REQUIRED TASKS:
1 > Reproduce verbatim the stretch of the blog post below from "Tuesday, October 2, 2007" through "bas KELA hai...".
2 > Answer these questions using the blog post below.
(a) What day and date appear at the top?
(b) Where was SV's trip meant to take him?
(c) Who is said to have had other plans for SV?
3 > For each statement, say whether it agrees with the blog post below, and quote the words that decide it.
(a) SV went on his trip to IIT M.
(b) The writer expects the rhyme to make sense to everyone who reads it.
(c) The heading of the post names Antar-Raashtriya Kela Divas.

Tuesday, October 2, 2007

01/10/2007- Antar-Raashtriya Kela Divas

Duniya ke khel niraale hain,
Sau baar Jhamela hota hai,
Meetha jo samajh ke khaayein wo
har baar karela hota hai...

Kuchh log jo achchhe hote hain,
unse bhagwaan ne khela hai,
Raahon mein kele ke chhilke
aur kismat mein bas KELA hai...

Ok... this might sound really lame to everyone outside my college campus who do not have any idea as to what all this one term "Kela" can imply, but those who do will readily appreciate even this extremely childish collegiate rhyme. Believe me. It really makes sense.

You don't believe me?
Come to know me, and you'll start believing in what I just said. And in case you don't want to pay such a heavy price (meeting me) to verify the rhyme, you can meet another version of the same species. Yes, our very own SV!!! He was apparently just a whisker away from a trip to IIT M that he has been so enthusiastic about for quite some time now (I was enthusiastic about his trip too, but due to his prospects of finding a bhabhi for me by the end of the trip. A certain Bhabhi :P ). However, his Faculty Advisor (or fac ad or f*** add , whatever you wanna call that person) had other plans to screw the geek's happiness, and the stud of the department is finally stuck again in this hellhole with 'Moronus Extraordinaire' (M.E. :D) (Whoever did not understand this joke, well, please thank God for not having stripped you of whatever little kindness he keeps bestowing now and then).

SUPPLIED MATERIAL:

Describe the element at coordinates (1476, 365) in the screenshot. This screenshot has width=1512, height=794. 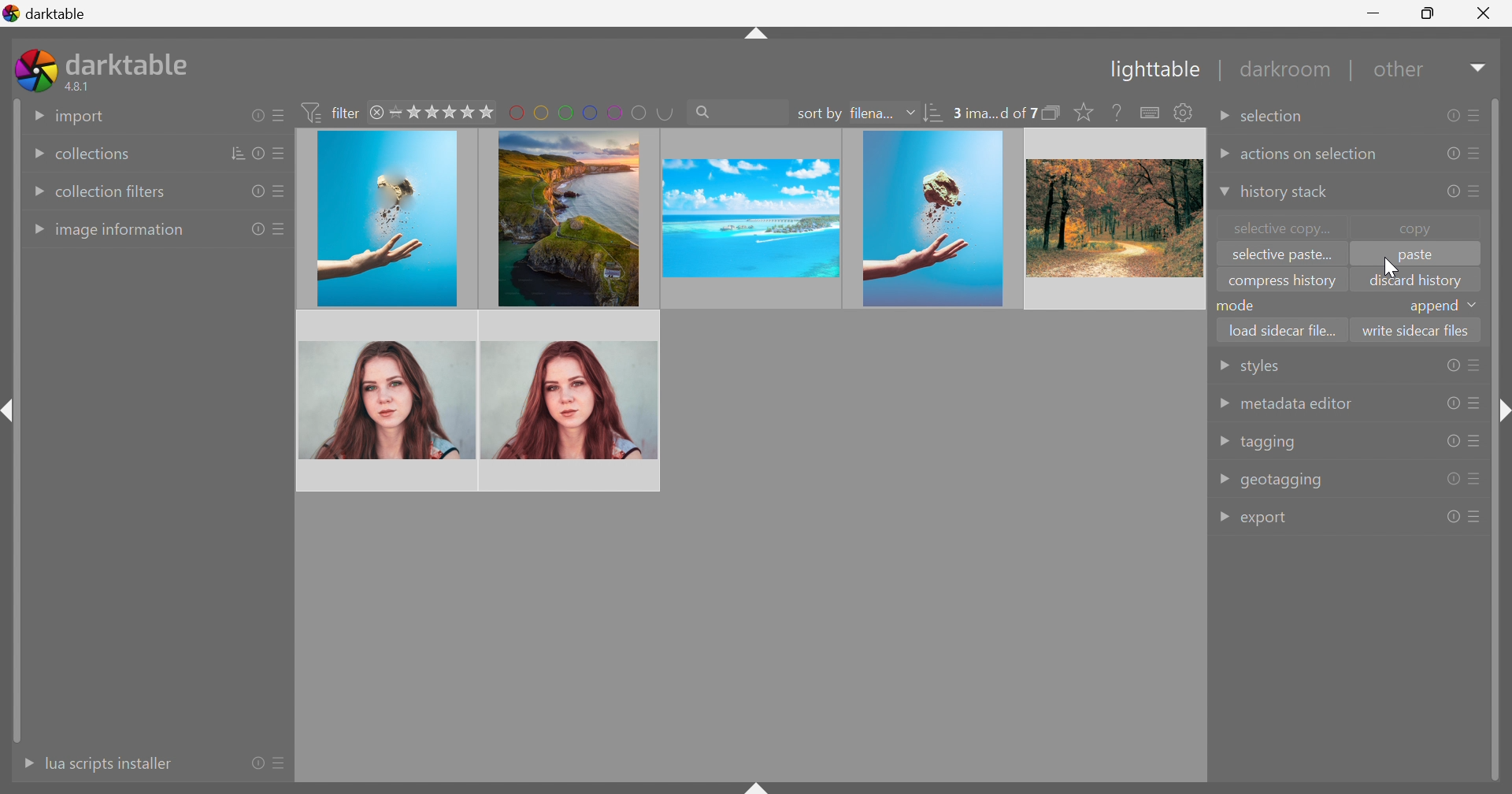
I see `presets` at that location.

RESULTS FOR THE EXERCISE:
1 >
Tuesday, October 2, 2007

01/10/2007- Antar-Raashtriya Kela Divas

Duniya ke khel niraale hain,
Sau baar Jhamela hota hai,
Meetha jo samajh ke khaayein wo
har baar karela hota hai...

Kuchh log jo achchhe hote hain,
unse bhagwaan ne khela hai,
Raahon mein kele ke chhilke
aur kismat mein bas KELA hai...

2 >
(a) Tuesday, October 2, 2007
(b) IIT M
(c) His Faculty Advisor

3 >
(a) No: "the stud of the department is finally stuck again in this hellhole"
(b) No: "this might sound really lame to everyone outside my college campus"
(c) Yes: "01/10/2007- Antar-Raashtriya Kela Divas"